» What this task involves:
Every entry should be reproduced word for word.

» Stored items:
━━━━━━━━━━━━━━━━━━━━━━━━━━━━━━

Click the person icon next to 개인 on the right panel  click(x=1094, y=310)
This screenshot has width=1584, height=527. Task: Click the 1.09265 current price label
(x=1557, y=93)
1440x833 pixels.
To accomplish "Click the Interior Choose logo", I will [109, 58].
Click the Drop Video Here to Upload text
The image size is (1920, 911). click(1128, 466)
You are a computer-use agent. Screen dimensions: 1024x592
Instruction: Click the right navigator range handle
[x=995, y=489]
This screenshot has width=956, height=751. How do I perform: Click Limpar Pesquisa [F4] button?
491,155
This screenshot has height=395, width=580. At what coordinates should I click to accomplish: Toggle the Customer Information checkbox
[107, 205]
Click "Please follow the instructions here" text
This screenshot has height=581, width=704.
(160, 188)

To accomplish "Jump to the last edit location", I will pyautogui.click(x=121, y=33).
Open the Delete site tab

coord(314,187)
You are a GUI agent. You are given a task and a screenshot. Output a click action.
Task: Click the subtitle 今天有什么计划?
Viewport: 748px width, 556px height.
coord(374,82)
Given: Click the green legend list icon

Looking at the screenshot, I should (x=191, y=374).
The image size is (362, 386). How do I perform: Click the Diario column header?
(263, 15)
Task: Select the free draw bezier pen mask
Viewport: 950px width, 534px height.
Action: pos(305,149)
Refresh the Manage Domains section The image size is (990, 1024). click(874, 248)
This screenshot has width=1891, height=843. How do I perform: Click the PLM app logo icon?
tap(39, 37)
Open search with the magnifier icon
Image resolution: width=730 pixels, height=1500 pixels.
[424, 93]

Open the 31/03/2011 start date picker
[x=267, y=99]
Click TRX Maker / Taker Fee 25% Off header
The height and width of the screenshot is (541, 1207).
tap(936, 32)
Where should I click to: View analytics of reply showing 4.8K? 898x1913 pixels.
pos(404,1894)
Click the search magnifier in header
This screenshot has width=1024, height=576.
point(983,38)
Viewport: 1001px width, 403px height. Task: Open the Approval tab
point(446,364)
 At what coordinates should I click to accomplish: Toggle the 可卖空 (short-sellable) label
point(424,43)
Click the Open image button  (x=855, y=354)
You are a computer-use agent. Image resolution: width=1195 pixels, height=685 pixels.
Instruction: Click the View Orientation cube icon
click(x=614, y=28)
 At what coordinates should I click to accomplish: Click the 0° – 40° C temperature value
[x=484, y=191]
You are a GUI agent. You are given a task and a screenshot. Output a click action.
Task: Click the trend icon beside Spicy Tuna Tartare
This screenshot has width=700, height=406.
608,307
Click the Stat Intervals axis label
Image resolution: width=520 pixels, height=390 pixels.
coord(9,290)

━━━━━━━━━━━━━━━━━━━━━━━━━━━━━━

» Result:
Click the person icon next to 개인 on the right panel  click(x=1094, y=310)
This screenshot has width=1584, height=527. Task: Click the 1.09265 current price label
(x=1557, y=93)
1440x833 pixels.
To accomplish "Click the Interior Choose logo", I will [109, 58].
Click the Drop Video Here to Upload text
The image size is (1920, 911). click(1128, 466)
You are a computer-use agent. Screen dimensions: 1024x592
Instruction: Click the right navigator range handle
[x=995, y=489]
This screenshot has width=956, height=751. How do I perform: Click Limpar Pesquisa [F4] button?
491,155
This screenshot has height=395, width=580. At what coordinates should I click to accomplish: Toggle the Customer Information checkbox
[107, 205]
Click "Please follow the instructions here" text
This screenshot has height=581, width=704.
(160, 188)

To accomplish "Jump to the last edit location", I will pyautogui.click(x=121, y=33).
Open the Delete site tab

coord(314,187)
You are a GUI agent. You are given a task and a screenshot. Output a click action.
Task: Click the subtitle 今天有什么计划?
Viewport: 748px width, 556px height.
coord(374,82)
Given: Click the green legend list icon

Looking at the screenshot, I should (x=191, y=374).
The image size is (362, 386). How do I perform: Click the Diario column header?
(263, 15)
Task: Select the free draw bezier pen mask
Viewport: 950px width, 534px height.
Action: pos(305,149)
Refresh the Manage Domains section The image size is (990, 1024). click(874, 248)
This screenshot has width=1891, height=843. How do I perform: Click the PLM app logo icon?
tap(39, 37)
Open search with the magnifier icon
Image resolution: width=730 pixels, height=1500 pixels.
[424, 93]

Open the 31/03/2011 start date picker
[x=267, y=99]
Click TRX Maker / Taker Fee 25% Off header
The height and width of the screenshot is (541, 1207).
tap(936, 32)
Where should I click to: View analytics of reply showing 4.8K? 898x1913 pixels.
pos(404,1894)
Click the search magnifier in header
This screenshot has width=1024, height=576.
point(983,38)
Viewport: 1001px width, 403px height. Task: Open the Approval tab
point(446,364)
 At what coordinates should I click to accomplish: Toggle the 可卖空 (short-sellable) label
point(424,43)
Click the Open image button  (x=855, y=354)
You are a computer-use agent. Image resolution: width=1195 pixels, height=685 pixels.
Instruction: Click the View Orientation cube icon
click(x=614, y=28)
 At what coordinates should I click to accomplish: Click the 0° – 40° C temperature value
[x=484, y=191]
You are a GUI agent. You are given a task and a screenshot. Output a click action.
Task: Click the trend icon beside Spicy Tuna Tartare
This screenshot has width=700, height=406.
608,307
Click the Stat Intervals axis label
Image resolution: width=520 pixels, height=390 pixels.
coord(9,290)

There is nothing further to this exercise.